Work to complete
**A)** In the passage on mPesa in Kenya, which places are named as outlets where cash can be paid in and withdrawn?
**B)** Answer these questions from the passage on mPesa in Kenya:
(i) In what year and by which company was mPesa introduced in Kenya?
(ii) What share of Kenya's GDP currently flows through mPesa, according to Safaricom's latest annual report?
(iii) Why is this type of banking not available in Europe?
**C)** Can you carry on the passage about mPesa in Kenya, picking up right after its final sentence?

Source passage
It is, however, interesting that when looking at the major driving element for the adoption of mobile technology in Kenya, that it is not voice calls, but rather the introduction of “mobile money banking services”. Introduced in Kenya in 2006, by Safaricom, mPesa quickly became the way for people to transfer of money from person to person, paying bills and salaries, and purchasing of goods, quickly bypassing the traditional banking system (GSMA, 2010). This type of banking, however, is not available in Europe due to banking regulations.

While electronic transactions are the key method used, cash can also be paid and withdrawn at mPesa agent outlets, like local Safaricom dealers or other kinds of retailers such as petrol stations, supermarkets and local shops (see Figure 5-3).

       Figure 5‑3. mPesa sales agents in Nairobi, Kenya

Unlike for fixed-line phone networks and traditional banking, which both require customers to have a permanent address, the mobile phone allows anyone with access to a mobile phone to make financial transactions. For the informal economy in the slums, this becomes a very important tool and provides additional safety to merchants and shoppers who no longer need to carry money. According to Safaricom’s latest annual report, around 20% of Kenya’s GDP currently flows through mPesa (Hersman, 2010). Although transaction costs within mPesa are low, it has also become the most profitable value-added mobile service in a market where margins on voice calls and text messages are very low.

Information provided
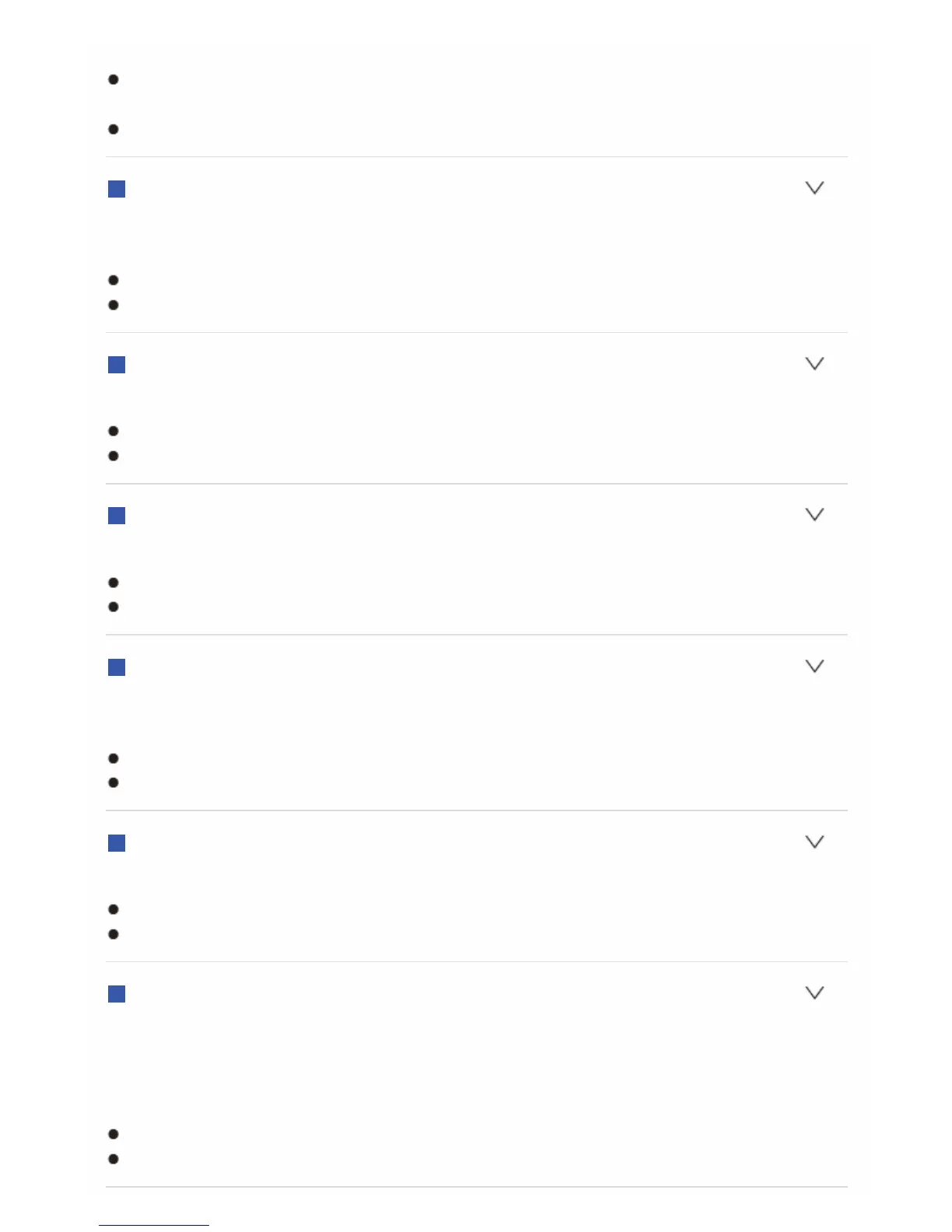The width and height of the screenshot is (952, 1232).
Task: Click the sixth section's blue square icon
Action: click(x=117, y=994)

Responses to the tasks
**A)** Local Safaricom dealers, petrol stations, supermarkets, and local shops.

**B)**
(i) In 2006, by Safaricom.
(ii) Around 20%.
(iii) Because of banking regulations.

**C)**
5.7        Reaching citizens via mobile phones

In recent years, the internet has become a popular mechanism for reaching citizens in developed countries. With over 71% of the population online there, it becomes an ideal channel for providing them with information about urban planning issues and to request their feedback. This has not become as ideal in the developing countries, where only 21% of the population is online. The situation is even worse in Africa where, by the end of 2010, internet user penetration reached only 9.6% (ITU, 2010).

This has led to multiple projects in the developing world, which focus on the use of mobile technology to communicate with citizens. Examples of these include public health workers in South Africa using text messages to remind tuberculosis patients to take their medication and a service in Kenya that allows people to utilize text messages to ask anonymous questions about subjects like AIDS, breast cancer and sexually transmitted diseases (Corbett, 2008).

There are also experiments going on around the world looking at the possibilities for utilizing mobile technologies in the area of urban governance. Most of these focus on providing citizens with information about what the city is doing and allowing people to sign up for notifications of urban governance issues being addressed (INTELCITIES, 2006).

There are also quite a few experiments that focus on getting citizens to report issues about or document the urban areas they live in. Quite a few of them are built around the more sophisticated smartphones (iPhones, etc.) and the ability to take pictures and automatically record the location the pictures have been taken. Unfortunately very few of these more advanced phone features are available to people in the developing countries (Kottamasu, 2007).

Very few experiments have been done that try not only to provide information in one direction, but also try to create a bi-directional flow of information between urban inhabitants and urban authorities (Carver, 2003).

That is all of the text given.